Introduction of IBM PC/AT based on Intel 80286
Introduction of IBM PC/AT based on Intel 80286, featuring VGA graphics
The IBM PC AT was IBM's second generation PC (if you consider the XT an extension of the original PC). It was introduced in 1984 and included several "new" features such as a 6 MHz Intel 80286 processor, a 1.2MB 5.25" floppy drive and an improved keyboard. The typical AT sold with a 20 or 30 MB hard drive and 512K of RAM.
The machine also came with an early version of Microsoft Word and a very early Microsoft Mouse.
The PC AT had a new version of the Microsoft OS: MS-DOS 3.0 which could manage the new 5.25" floppy disk format (1.2 MB), the new hard disk capacities (20 MB and more) and allowed file sharing.
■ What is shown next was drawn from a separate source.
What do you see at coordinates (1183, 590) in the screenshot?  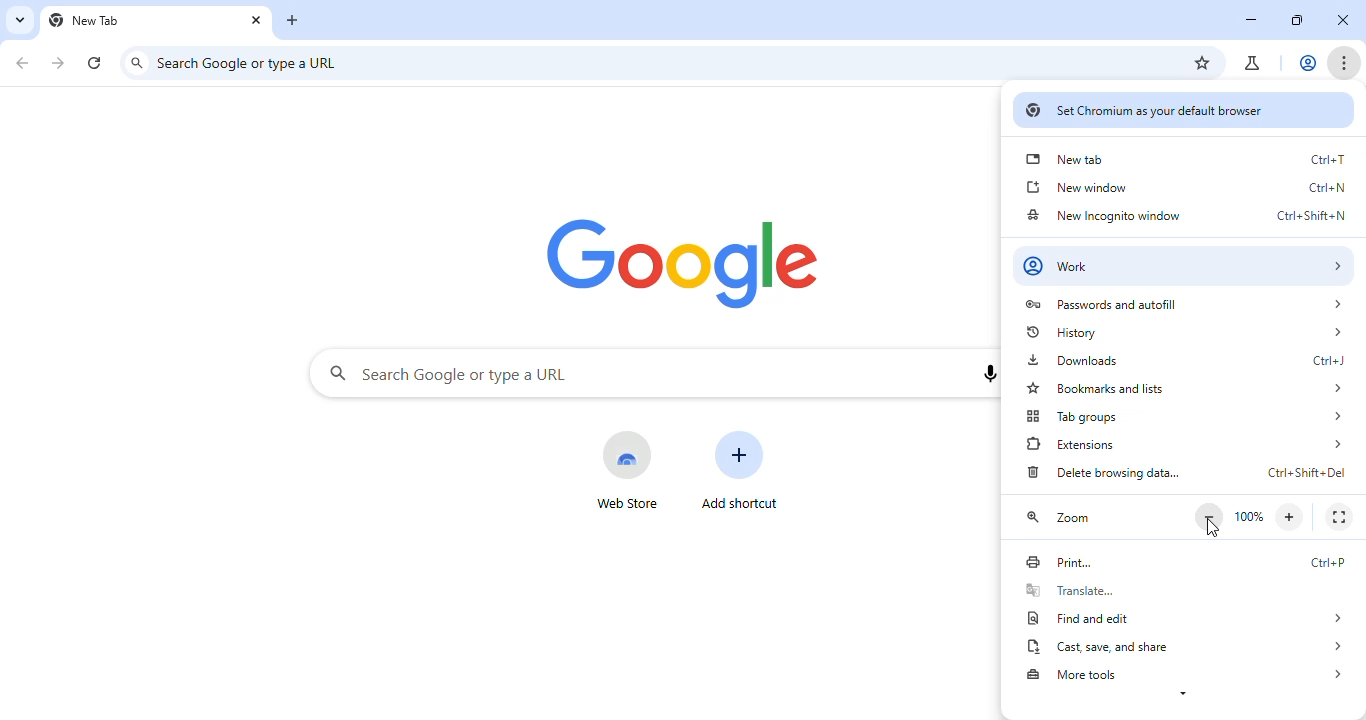 I see `translate` at bounding box center [1183, 590].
It had a new keyboard too (the same we use now, more or less) with cursor keys and a key that could lock it.
Two models were launched: the PC-AT model 1 (256 KB RAM, two floppy disk units and a color screen) and the PC-AT Model 2 (512 KB RAM, one floppy disk unit, one hard disk and a color screen).
This computer was revolutionary, but it was the last time IBM imposed a standard to the PC clone industry. The next year, the first PC based on a 80386 was made by Compaq and IBM failed to impose the PS/2 standard in 1986.